I hid it in the far back of the crisper drawer where it couldn’t hurt anyone. I covered it up with leafy greens and celery and figured we could pretend the whole thing had never happened. But Josh kept asking. Where’s the romanesco broccoli? When are we eating the romanesco broccoli?
Finally last night I took a knife to the damn thing. The florets went into a simmering pot of water for five minutes, then into a lightly oiled saute pan over high heat with hot pepper flakes and salt for three or four minutes, until some brownness appeared. I served it up with some RP’s fresh pasta and panko-fied fish. Here’s how it looked:
Guess what? It tastes awesome. Nothing like broccoli with its hairy spores roughing up the inside of your mouth and filling your nose with its noxious odor. Milder, like cauliflower, only with some actual flavor. I daresay it would be a grand Thanksgiving side, being easy to prepare outside of an oven and having some actual nutritional value.

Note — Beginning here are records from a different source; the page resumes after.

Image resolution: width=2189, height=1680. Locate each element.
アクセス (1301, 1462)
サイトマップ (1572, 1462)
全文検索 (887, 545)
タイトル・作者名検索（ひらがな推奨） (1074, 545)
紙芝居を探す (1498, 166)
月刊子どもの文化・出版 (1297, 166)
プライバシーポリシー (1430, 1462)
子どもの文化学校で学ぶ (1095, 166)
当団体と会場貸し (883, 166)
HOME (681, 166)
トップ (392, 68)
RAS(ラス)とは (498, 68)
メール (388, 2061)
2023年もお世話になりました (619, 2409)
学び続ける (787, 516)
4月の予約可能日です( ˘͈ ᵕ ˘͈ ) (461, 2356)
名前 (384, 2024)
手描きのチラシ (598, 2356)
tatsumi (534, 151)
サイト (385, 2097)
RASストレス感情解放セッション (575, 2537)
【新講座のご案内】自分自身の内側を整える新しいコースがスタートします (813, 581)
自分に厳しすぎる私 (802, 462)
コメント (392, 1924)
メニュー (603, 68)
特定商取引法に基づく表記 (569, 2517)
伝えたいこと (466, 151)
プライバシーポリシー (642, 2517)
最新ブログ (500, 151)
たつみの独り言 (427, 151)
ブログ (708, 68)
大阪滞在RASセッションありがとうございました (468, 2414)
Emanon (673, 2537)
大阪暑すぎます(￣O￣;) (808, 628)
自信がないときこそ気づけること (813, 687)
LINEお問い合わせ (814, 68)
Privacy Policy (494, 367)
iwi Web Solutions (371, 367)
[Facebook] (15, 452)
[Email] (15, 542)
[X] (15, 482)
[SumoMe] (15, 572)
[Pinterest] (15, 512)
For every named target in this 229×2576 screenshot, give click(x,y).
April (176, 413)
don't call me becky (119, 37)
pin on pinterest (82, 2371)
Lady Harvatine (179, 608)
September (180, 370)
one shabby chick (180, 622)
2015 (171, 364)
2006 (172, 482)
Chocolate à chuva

Myself, I’m going to buy it all up at the next market, eat it every day for a week, and call that my total broccoli intake for the next 12 months.
PS: If you scroll back up to the picture of the uncooked broccoli, you’ll see in the background a few important kitchen implements we keep always at the ready at our house. They are, in order from left to right, salt, pepper, vitamins, goblin bottle, and novelty exploding snake can.
(It’s a bottle of goblins, exactly as it sounds.)
*Not that being on the news bears mentioning, as it happens to us so often we are becoming Minor Local Celebrities.